— Task to complete —
Return exactly the span that opens with the line containing "Image resolution: width=1920" and closes with the final line of the records, both included.

— Data supplied —
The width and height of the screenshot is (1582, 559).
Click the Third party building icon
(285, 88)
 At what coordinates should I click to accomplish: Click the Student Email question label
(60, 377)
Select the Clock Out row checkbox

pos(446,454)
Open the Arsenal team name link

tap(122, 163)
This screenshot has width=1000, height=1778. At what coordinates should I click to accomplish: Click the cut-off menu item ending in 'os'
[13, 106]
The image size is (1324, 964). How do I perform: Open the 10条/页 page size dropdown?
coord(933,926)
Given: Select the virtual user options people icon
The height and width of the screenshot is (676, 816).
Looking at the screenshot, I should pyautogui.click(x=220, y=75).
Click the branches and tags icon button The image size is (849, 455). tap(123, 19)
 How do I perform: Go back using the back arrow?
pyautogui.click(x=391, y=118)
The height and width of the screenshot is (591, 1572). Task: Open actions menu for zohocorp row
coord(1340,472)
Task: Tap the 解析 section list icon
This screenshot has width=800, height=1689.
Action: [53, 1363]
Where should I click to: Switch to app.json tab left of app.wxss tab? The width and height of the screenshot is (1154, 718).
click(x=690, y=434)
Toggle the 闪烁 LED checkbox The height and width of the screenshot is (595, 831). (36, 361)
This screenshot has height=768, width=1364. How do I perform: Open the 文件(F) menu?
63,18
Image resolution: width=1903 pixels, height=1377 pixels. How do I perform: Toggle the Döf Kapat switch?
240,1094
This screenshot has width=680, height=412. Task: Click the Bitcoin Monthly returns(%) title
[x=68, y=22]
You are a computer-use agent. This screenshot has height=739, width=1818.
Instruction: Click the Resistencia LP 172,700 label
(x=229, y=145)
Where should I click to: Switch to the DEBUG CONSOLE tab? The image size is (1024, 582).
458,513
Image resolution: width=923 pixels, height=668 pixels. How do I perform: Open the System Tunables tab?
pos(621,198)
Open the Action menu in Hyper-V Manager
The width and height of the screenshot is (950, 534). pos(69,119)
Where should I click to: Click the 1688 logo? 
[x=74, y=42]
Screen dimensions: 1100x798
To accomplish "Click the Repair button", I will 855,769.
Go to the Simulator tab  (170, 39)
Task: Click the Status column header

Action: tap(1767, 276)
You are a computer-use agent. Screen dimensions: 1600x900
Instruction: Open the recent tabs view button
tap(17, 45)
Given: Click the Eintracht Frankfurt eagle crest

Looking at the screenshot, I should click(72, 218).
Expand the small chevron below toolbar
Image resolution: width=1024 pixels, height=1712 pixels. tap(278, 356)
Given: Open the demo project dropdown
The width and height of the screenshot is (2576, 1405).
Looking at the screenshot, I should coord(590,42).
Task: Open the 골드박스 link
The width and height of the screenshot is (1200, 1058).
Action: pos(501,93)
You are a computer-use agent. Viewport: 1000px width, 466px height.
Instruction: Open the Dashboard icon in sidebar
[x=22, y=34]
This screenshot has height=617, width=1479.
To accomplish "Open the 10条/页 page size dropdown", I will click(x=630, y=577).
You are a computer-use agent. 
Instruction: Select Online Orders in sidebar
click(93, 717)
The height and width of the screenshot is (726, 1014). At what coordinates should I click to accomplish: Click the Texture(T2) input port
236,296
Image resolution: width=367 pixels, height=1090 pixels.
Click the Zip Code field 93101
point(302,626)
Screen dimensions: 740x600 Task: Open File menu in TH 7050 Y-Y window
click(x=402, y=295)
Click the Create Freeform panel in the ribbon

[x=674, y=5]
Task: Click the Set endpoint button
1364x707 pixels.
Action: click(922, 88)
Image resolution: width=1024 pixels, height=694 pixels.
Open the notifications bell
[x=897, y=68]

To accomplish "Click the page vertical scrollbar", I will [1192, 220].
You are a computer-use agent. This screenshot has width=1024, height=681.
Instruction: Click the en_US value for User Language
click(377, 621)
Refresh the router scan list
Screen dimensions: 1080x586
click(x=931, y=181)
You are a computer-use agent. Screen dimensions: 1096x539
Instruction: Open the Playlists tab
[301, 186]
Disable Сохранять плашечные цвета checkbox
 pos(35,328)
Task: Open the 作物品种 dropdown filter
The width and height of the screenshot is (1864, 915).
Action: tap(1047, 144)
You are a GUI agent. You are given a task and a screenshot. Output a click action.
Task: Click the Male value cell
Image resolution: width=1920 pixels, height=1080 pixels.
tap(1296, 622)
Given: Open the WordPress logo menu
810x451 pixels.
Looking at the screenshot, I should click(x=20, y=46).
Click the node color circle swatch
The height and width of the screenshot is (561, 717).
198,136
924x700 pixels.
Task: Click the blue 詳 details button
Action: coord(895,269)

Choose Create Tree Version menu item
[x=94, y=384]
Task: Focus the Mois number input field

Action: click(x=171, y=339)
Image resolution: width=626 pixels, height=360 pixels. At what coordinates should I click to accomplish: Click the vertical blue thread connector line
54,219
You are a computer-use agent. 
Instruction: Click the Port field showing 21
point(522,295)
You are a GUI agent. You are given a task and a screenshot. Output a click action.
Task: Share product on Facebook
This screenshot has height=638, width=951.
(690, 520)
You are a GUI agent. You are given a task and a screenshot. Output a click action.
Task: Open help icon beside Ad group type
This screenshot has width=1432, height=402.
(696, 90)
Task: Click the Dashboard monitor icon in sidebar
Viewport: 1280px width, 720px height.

— Task output —
Image resolution: width=1920 pixels, height=1080 pixels.
tap(1296, 622)
Given: Open the WordPress logo menu
810x451 pixels.
Looking at the screenshot, I should click(x=20, y=46).
Click the node color circle swatch
The height and width of the screenshot is (561, 717).
198,136
924x700 pixels.
Task: Click the blue 詳 details button
Action: coord(895,269)

Choose Create Tree Version menu item
[x=94, y=384]
Task: Focus the Mois number input field

Action: click(x=171, y=339)
Image resolution: width=626 pixels, height=360 pixels. At what coordinates should I click to accomplish: Click the vertical blue thread connector line
54,219
You are a computer-use agent. 
Instruction: Click the Port field showing 21
point(522,295)
You are a GUI agent. You are given a task and a screenshot. Output a click action.
Task: Share product on Facebook
This screenshot has height=638, width=951.
(690, 520)
You are a GUI agent. You are given a task and a screenshot. Output a click action.
Task: Open help icon beside Ad group type
This screenshot has width=1432, height=402.
(696, 90)
Task: Click the Dashboard monitor icon in sidebar
Viewport: 1280px width, 720px height.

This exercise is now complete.